Filled with granite peaks, turquoise alpine lakes and stunning valleys, Glacier National Park is a place you could spend a whole summer in and barely scratch the surface. Inside the park are nine different lodging options divided between the west side and east side. They range from rustic chalets only accessible by foot to grand lodges built in the early 1900s. Trying to decide where to stay can be stressful, so we did the research for you. Make your reservations based on which accommodations best fit your needs.
I want to be in Lake McDonald Village.
- I want to stay in a historic hotel - 1
- Simple and scenic fits my style - 2
I want to stay in Apgar.
- Give me a motel with breathtaking views from my bed - 3
- I want to cook in my own cabin - 4
It’s backcountry or bust for me.
- I want to hike to a chalet staffed by a chef - 5
- I want to hike to a do-it-yourself chalet - 6
Put me on Going-to-the-Sun Road.
- Six miles west of St. Mary Visitor’s Center - 7
I want to be in Many Glacier.
- Give me a grand hotel in a secluded setting - 8
- Simple and secluded is for me - 9
1. Lake McDonald Lodge
Ten miles from the West Glacier Entrance on Going-to-the-Sun Road lies Lake McDonald Lodge, a grand rustic but elegant Swiss-style hotel built on the eastern shores of Lake McDonald in 1913.
With spectacular views and access to trails and boat and Red Bus tours, and an oversized fireplace in the lobby, you may not miss the fact that the lodge and accommodations do not have TVs, AC or elevators.

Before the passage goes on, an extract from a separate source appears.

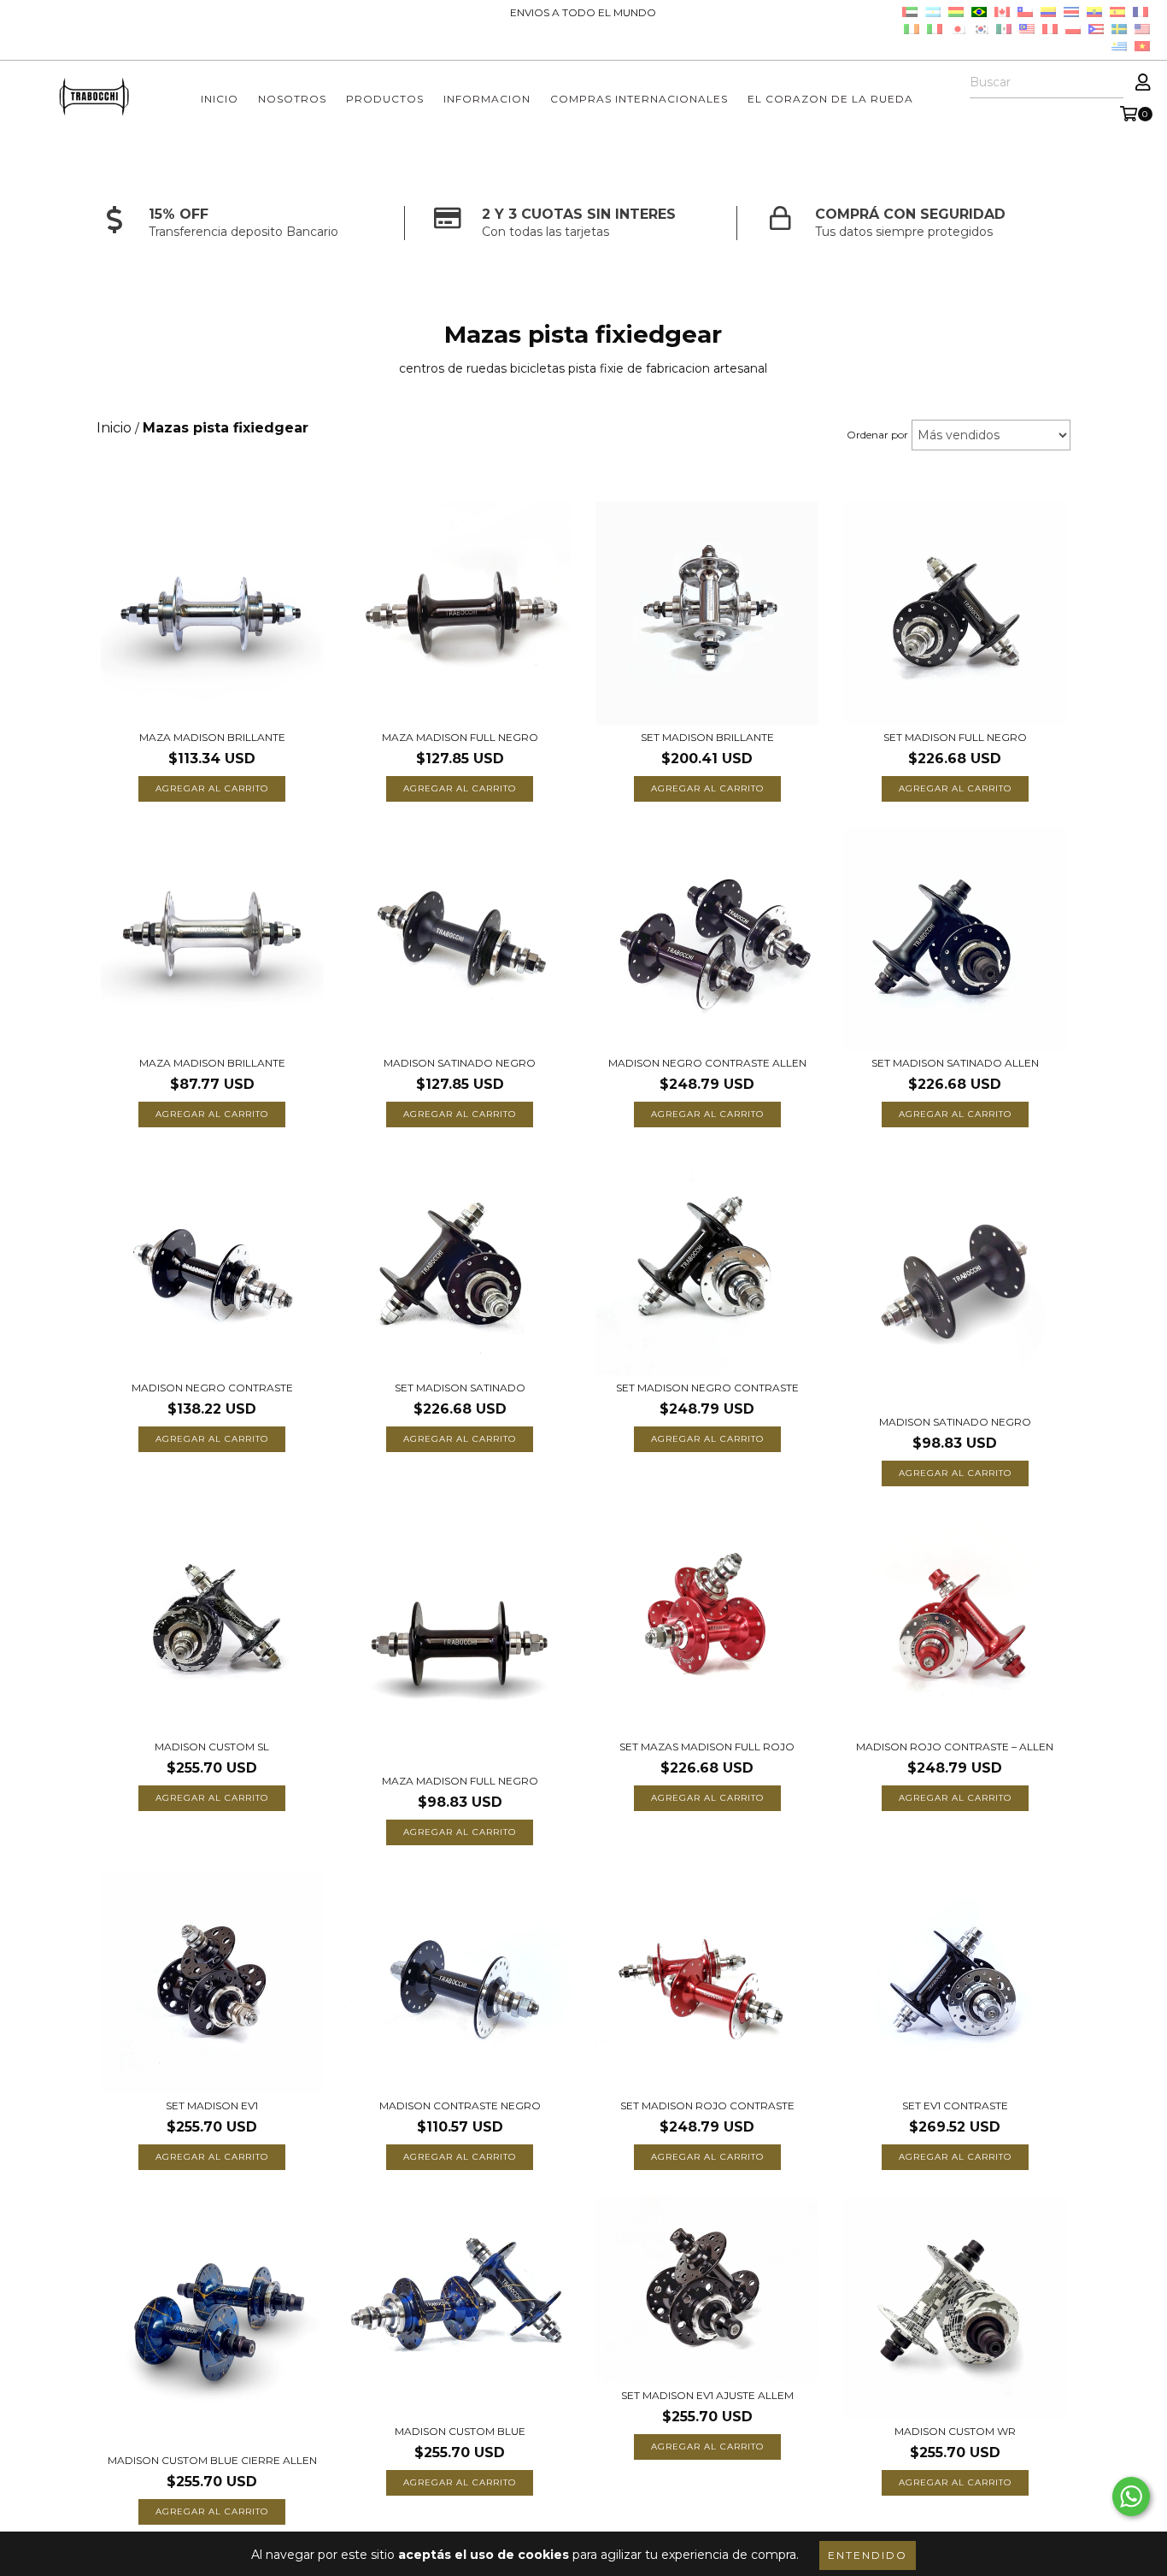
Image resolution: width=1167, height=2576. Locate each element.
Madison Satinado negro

Home to 82 guest rooms, the lodge offers rooms in the three-story main lodge, separate cabins, the eight-room, dormitory-style Snyder Hall and the Cobb House, which has three suites. Each suite has a sitting area, one queen bed, sleeper sofa and private bath.
Renovated in 2015, the main lodge rooms have 1-2 queen beds and private baths. The cabins, which are duplex or six-plex cabins, also were renovated in 2015. Choose from a variety of bed configurations offered at different price points. It’s important to note that there are no connecting doors between cabin rooms.
2. Motel Lake McDonald
Sharing the majestic views of Lake McDonald with Lake McDonald Lodge is the Motel Lake McDonald off of Going-to-the-Sun Road. Both are located in the southwest region of the park, just 10 miles from the West Glacier Entrance and 40 miles from St. Mary.
The motel does not have the weight of early park history infused in its architecture like its historic neighbor. But it offers an affordable alternative. It sprung up during the 1950s when the park service was racing to construct lodging to keep pace with a burgeoning population of avid park goers. The result was two 1950s-style, two story buildings. The second floor is only accessible by an outdoor staircase. All rooms have either one or two double beds and some rooms are ADA accessible.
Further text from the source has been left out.